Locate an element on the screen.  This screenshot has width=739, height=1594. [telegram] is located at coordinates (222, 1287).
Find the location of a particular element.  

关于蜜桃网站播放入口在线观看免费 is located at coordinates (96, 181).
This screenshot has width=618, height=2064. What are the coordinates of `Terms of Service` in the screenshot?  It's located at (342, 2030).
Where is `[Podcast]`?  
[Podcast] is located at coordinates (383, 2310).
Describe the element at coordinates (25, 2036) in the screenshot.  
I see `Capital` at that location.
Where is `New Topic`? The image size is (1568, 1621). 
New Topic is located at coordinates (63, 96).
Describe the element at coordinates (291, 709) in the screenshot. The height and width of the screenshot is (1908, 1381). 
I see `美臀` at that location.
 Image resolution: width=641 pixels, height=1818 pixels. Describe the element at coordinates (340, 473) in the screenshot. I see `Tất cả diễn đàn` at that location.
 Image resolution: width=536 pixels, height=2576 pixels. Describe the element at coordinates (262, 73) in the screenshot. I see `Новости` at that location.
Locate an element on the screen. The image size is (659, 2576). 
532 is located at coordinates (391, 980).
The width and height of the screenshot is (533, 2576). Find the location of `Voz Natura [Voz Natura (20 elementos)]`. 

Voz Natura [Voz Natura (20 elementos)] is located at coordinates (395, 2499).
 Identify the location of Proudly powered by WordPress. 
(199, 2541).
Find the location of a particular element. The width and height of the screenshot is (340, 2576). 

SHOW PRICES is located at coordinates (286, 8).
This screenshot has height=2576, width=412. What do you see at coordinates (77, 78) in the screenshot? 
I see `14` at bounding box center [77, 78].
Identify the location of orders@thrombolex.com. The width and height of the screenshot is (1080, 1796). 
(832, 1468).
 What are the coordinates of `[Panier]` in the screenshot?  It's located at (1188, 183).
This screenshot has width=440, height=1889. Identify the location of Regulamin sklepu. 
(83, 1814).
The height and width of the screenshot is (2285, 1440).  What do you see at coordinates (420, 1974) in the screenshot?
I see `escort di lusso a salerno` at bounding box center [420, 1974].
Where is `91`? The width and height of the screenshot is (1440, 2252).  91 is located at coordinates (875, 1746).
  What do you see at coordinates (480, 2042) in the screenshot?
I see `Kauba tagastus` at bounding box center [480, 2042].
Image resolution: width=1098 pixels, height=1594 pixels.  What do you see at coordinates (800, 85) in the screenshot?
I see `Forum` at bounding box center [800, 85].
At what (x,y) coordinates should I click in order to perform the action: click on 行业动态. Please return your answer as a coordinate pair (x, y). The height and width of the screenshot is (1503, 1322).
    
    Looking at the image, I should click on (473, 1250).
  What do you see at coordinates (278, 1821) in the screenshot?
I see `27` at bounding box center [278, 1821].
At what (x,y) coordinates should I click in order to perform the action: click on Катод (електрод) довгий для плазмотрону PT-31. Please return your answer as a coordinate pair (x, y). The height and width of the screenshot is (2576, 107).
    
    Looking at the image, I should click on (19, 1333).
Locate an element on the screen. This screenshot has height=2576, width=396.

Description of the task
Please recast the entries above as a Markdown table with the columns Row and Line, giving each non-blank line its own numbered row and leaving out the blank lines.

Expected answer
| Row | Line |
|---|---|
| 1 | Locate an element on the screen.  This screenshot has width=739, height=1594. [telegram] is located at coordinates (222, 1287). |
| 2 | Find the location of a particular element.   |
| 3 | 关于蜜桃网站播放入口在线观看免费 is located at coordinates (96, 181). |
| 4 | This screenshot has width=618, height=2064. What are the coordinates of `Terms of Service` in the screenshot?  It's located at (342, 2030). |
| 5 | Where is `[Podcast]`?   |
| 6 | [Podcast] is located at coordinates (383, 2310). |
| 7 | Describe the element at coordinates (25, 2036) in the screenshot.   |
| 8 | I see `Capital` at that location. |
| 9 | Where is `New Topic`? The image size is (1568, 1621).  |
| 10 | New Topic is located at coordinates (63, 96). |
| 11 | Describe the element at coordinates (291, 709) in the screenshot. The height and width of the screenshot is (1908, 1381).  |
| 12 | I see `美臀` at that location. |
| 13 |  Image resolution: width=641 pixels, height=1818 pixels. Describe the element at coordinates (340, 473) in the screenshot. I see `Tất cả diễn đàn` at that location. |
| 14 |  Image resolution: width=536 pixels, height=2576 pixels. Describe the element at coordinates (262, 73) in the screenshot. I see `Новости` at that location. |
| 15 | Locate an element on the screen. The image size is (659, 2576).  |
| 16 | 532 is located at coordinates (391, 980). |
| 17 | The width and height of the screenshot is (533, 2576). Find the location of `Voz Natura [Voz Natura (20 elementos)]`.  |
| 18 | Voz Natura [Voz Natura (20 elementos)] is located at coordinates (395, 2499). |
| 19 |  Identify the location of Proudly powered by WordPress.  |
| 20 | (199, 2541). |
| 21 | Find the location of a particular element. The width and height of the screenshot is (340, 2576).  |
| 22 | SHOW PRICES is located at coordinates (286, 8). |
| 23 | This screenshot has height=2576, width=412. What do you see at coordinates (77, 78) in the screenshot?  |
| 24 | I see `14` at bounding box center [77, 78]. |
| 25 | Identify the location of orders@thrombolex.com. The width and height of the screenshot is (1080, 1796).  |
| 26 | (832, 1468). |
| 27 |  What are the coordinates of `[Panier]` in the screenshot?  It's located at (1188, 183). |
| 28 | This screenshot has width=440, height=1889. Identify the location of Regulamin sklepu.  |
| 29 | (83, 1814). |
| 30 | The height and width of the screenshot is (2285, 1440).  What do you see at coordinates (420, 1974) in the screenshot? |
| 31 | I see `escort di lusso a salerno` at bounding box center [420, 1974]. |
| 32 | Where is `91`? The width and height of the screenshot is (1440, 2252).  91 is located at coordinates (875, 1746). |
| 33 |   What do you see at coordinates (480, 2042) in the screenshot? |
| 34 | I see `Kauba tagastus` at bounding box center [480, 2042]. |
| 35 | Image resolution: width=1098 pixels, height=1594 pixels.  What do you see at coordinates (800, 85) in the screenshot? |
| 36 | I see `Forum` at bounding box center [800, 85]. |
| 37 | At what (x,y) coordinates should I click in order to perform the action: click on 行业动态. Please return your answer as a coordinate pair (x, y). The height and width of the screenshot is (1503, 1322). |
| 38 |     Looking at the image, I should click on (473, 1250). |
| 39 |   What do you see at coordinates (278, 1821) in the screenshot? |
| 40 | I see `27` at bounding box center [278, 1821]. |
| 41 | At what (x,y) coordinates should I click in order to perform the action: click on Катод (електрод) довгий для плазмотрону PT-31. Please return your answer as a coordinate pair (x, y). The height and width of the screenshot is (2576, 107). |
| 42 |     Looking at the image, I should click on (19, 1333). |
| 43 | Locate an element on the screen. This screenshot has height=2576, width=396. |